Do you mean Kiger's that singlefoot?


----------



## DaniR1968 (May 24, 2008)

Irish said:


> How funny! I was thinking the same thing late last night. The grade horse was either a singelfooter or a non-characteristic Appy who shuffled. To my knowledge I don't think I've ever had a QH singlefooter (I've seen them and once saw one in a QH Pleasure class, he didn't place) but I have had shufflers. Yep, there are some breeders who breed for that. I think some of the Tiger horses have that. Haven't kept up with the association so not sure. I don't know which QH lines singlefoot. To my knowledge, singlefooting isn't wanted in a QH nor bred for. But, as I age and my bones hurt, a gaited horse is looking better and better. That's why I contacted my internet friend about her horses. But, hers aren't broke, but, ready to be custom started.


Gaited horse can and do work cattle. A tall horse is not going to be as quick and agile, but you can find smaller ones. I have a 14.2 hh Fox trotter. Of course he's not really beginner friendly. He will take a mile if you give an inch. But I know plenty of people who have shorter gaited horses that are great for beginners. You just have to look. 

With young horses, you can't tell how they will be as adults. A horse that is perfectly quiet on the ground can be high energy with a rider. I had a Paso Fino like that. Super calm for any ground work but you could feel the energy when you got on. And she didn't like to do anything slow. Not all of them are like that. I ride with someone on a PF and her horse is calmer under saddle. 

It was sort of the same with my fox trotter. I got him as a yearling. He has a puppy dog personality. Sweet as can be. He is a very good horse under saddle and will go where I point him. However, at 6 years old he will still check to see what he can get away with. A person that can't be firm with him, will wind up in trouble down the road.

Good luck in your horse seach.


----------



## wr (Aug 10, 2003)

wolffeathers, the three I've had all had strong Hancock influence but I don't think it's all that common any more because the lines have been diluted so much. We have one old girl right now that is insane smooth to ride and I would have loved to have bred her but she's way too busy training up the next generation of ranchers.


----------



## Irish (Feb 10, 2012)

Irish Pixie said:


> Do you mean Kiger's that singlefoot?


The Tiger Horse Registry This is a vanity registry. I means the lady who owns this site has made up a registry to 'register' her horses. Her name is on the bottom of the page. She bought mares and a stud years ago and made this registry. She owns the whole thing, lock, stock and barrel. A way to market her horses from what I've heard and read. 

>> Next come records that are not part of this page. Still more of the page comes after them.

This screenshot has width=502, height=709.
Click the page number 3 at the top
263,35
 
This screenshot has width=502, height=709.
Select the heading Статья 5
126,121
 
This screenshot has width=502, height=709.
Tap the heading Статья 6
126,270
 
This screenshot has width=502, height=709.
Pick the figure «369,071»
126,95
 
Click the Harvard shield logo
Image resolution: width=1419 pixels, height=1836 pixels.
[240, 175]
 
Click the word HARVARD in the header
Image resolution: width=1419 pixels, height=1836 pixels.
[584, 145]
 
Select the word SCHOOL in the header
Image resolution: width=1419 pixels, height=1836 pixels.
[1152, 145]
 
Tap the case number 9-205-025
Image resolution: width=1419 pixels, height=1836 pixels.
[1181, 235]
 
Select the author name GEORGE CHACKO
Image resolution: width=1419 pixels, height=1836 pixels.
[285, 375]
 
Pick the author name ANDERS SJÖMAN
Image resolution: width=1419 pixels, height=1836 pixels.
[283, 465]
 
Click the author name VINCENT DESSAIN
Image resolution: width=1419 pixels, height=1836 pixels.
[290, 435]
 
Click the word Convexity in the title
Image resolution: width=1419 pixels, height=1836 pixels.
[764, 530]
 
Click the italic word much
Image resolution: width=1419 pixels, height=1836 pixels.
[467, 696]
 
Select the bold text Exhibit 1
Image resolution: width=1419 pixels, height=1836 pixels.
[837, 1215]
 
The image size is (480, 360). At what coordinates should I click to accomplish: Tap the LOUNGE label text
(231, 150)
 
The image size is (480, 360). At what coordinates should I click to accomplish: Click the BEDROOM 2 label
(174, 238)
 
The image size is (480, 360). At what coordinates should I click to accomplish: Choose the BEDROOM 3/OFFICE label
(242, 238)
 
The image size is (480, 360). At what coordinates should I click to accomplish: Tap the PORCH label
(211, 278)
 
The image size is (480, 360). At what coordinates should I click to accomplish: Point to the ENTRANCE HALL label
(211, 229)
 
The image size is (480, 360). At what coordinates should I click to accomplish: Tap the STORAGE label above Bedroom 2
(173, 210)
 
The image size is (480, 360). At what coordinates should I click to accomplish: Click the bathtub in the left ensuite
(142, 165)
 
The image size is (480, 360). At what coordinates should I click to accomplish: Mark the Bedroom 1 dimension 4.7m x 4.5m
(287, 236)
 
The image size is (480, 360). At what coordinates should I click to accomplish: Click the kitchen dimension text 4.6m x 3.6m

The one I'm referring, is also a Tiger horse one too. But they are more like a real registry with a board of directors and youth group. I can't find the website. They had a tiff with the above lady over names and had to come up with something else. Pam Someoneorother and I used to be internet friends, even met on a couple of occasions but have lost track of her. She lives in AR. 

The real name isn't "Tiger" but "Tigre". Something to do with when the horses came from China and the name was corrupted into Tiger. Pam filled me in on all the pertinent details but it's been a good nine years since we talked. But, the horse have to shuffle to be considered for registry. They did allow other gaits such as FT'ing, singlefooting and I think racking. Tolt was not allowed, I'm thinking. But shuffling was the big thing. 

If I ever find the website, I'll post it.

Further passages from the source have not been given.